When “Clean” Means “Uninspected”: The Section 702 Reauthorization Hustle
United States – April 8, 2026 – About 50 former national security officials are urging Congress to pass a “clean” 18-month extension of FISA Section 702. In Washington, “clean” …
I’ve read enough government letters to recognize the genre: calm stationery, urgent verbs, and an implied deadline that always seems to favor more power, sooner.
This week, about 50 former national security officials urged Congress to quickly pass a “clean” reauthorization of Section 702 of the Foreign Intelligence Surveillance Act. They want an 18-month extension with no reforms attached, and they want lawmakers to stop mixing the 702 debate with fights over data brokers and other privacy concerns.
What the letter asks for
- Date and coverage: The letter is dated April 6, 2026 and was reported April 7.
- Policy request: Reauthorize Section 702 for 18 months, as the Trump administration has proposed.
- Legislative warning: Avoid attaching “unrelated policy debates” that could slow passage.
- Notable signers: Former DNI James Clapper and former FBI Director Christopher Wray.
Why Section 702 is a domestic liberty story anyway
Section 702 is built to target non-U.S. persons reasonably believed to be outside the United States, often using U.S. telecom and internet infrastructure.

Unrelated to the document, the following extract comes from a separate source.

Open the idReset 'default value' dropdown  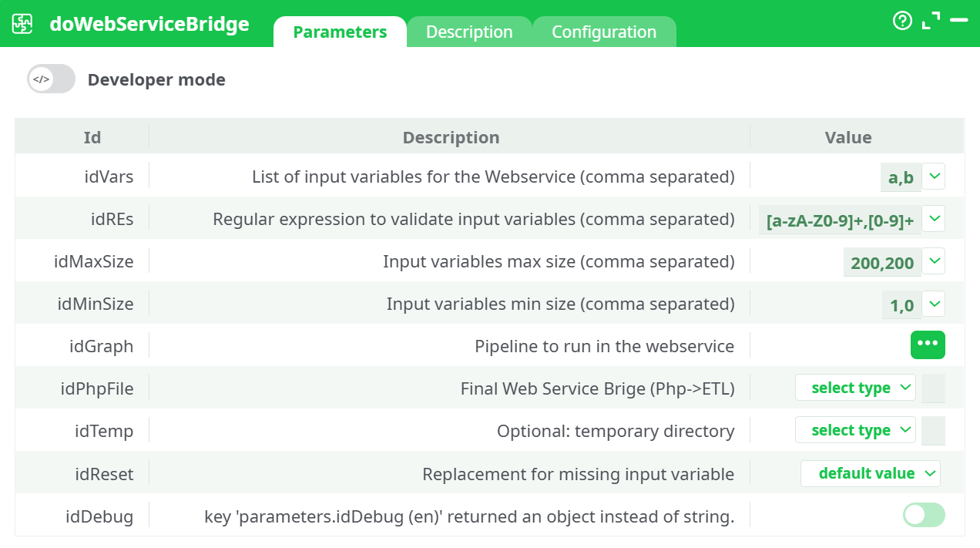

The friction starts when Americans get incidentally swept up by communications with a lawful foreign target, and the government can later query what it collected. The argument in Washington is not whether foreign adversaries exist. It is what happens to the American side of the wire once the net is in the water.

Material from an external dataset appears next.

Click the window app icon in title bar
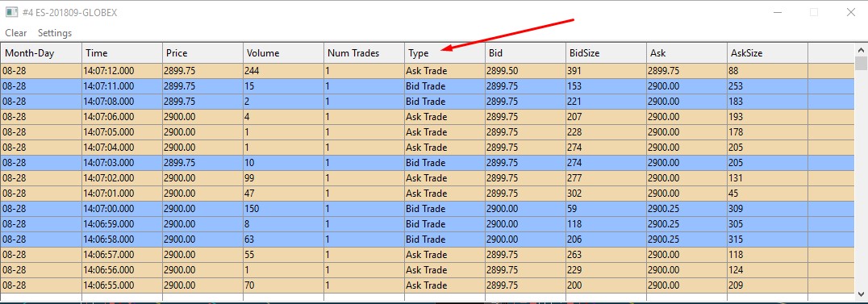 pos(11,12)
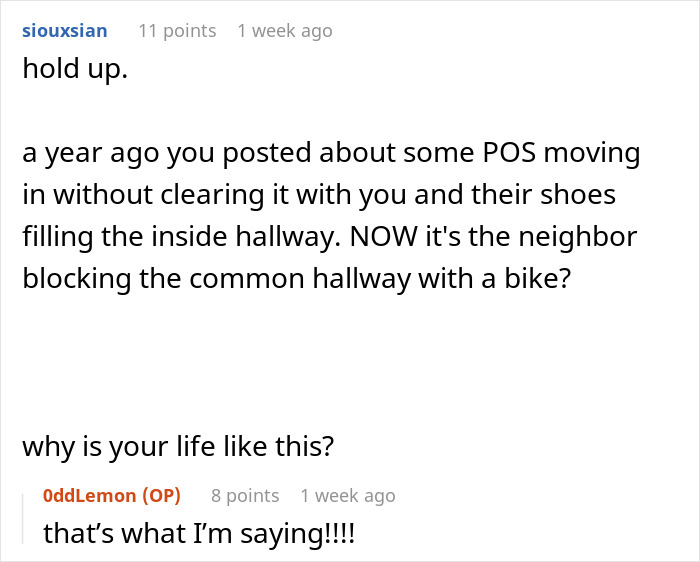
Task: Collapse the reply thread using its vertical line
Action: point(25,514)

The Orwell check: “clean” as a euphemism
In a functioning democracy, “clean” should mean narrow, readable, and accountable. In modern Washington dialect, it often means: do not touch the machinery, just keep it running. The letter’s vocabulary points in one direction: “clean” renewal, “unrelated” debates, “separate” consideration. Translation: later, later, later.
The Paine test and the liberty ledger
The Paine test: does this expand liberty, or concentrate power? If the government can search holdings using U.S. person identifiers under standards short of a traditional warrant, the program becomes a liberty issue the moment it touches domestic life.

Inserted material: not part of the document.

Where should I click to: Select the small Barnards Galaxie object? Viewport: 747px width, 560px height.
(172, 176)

The liberty ledger: a clean renewal benefits agencies and leaders who never want to be caught without a tool. The public pays in privacy, especially the people democracy claims it protects: journalists, activists, religious minorities, and political weirdos of every stripe.
The tradeoff: renew it, but price it like power
Yes, Section 702 can produce valuable foreign intelligence. The PCLOB staff report (April 2, 2026) calls it one of the country’s most valuable tools and says 2024 reforms appear, so far, to have improved compliance and privacy protections. But it is also a staff report published under a sub-quorum policy, not voted on by a fully seated board.
If Congress wants an 18-month extension, fine. Just stop calling it “clean.” Call it conditional, and put the conditions on paper: clear limits and reporting on U.S. person queries; an enforceable rule that the government cannot buy its way around protections by purchasing Americans’ sensitive data from brokers; and meaningful independent oversight that is not one resignation away from silence. If lawmakers insist on a short extension, sunset it sharply and come back with a real debate and real consequences for misuse.
Question worth asking out loud: if Section 702 is as essential as its defenders say, why are they so allergic to writing the privacy price tag into the law?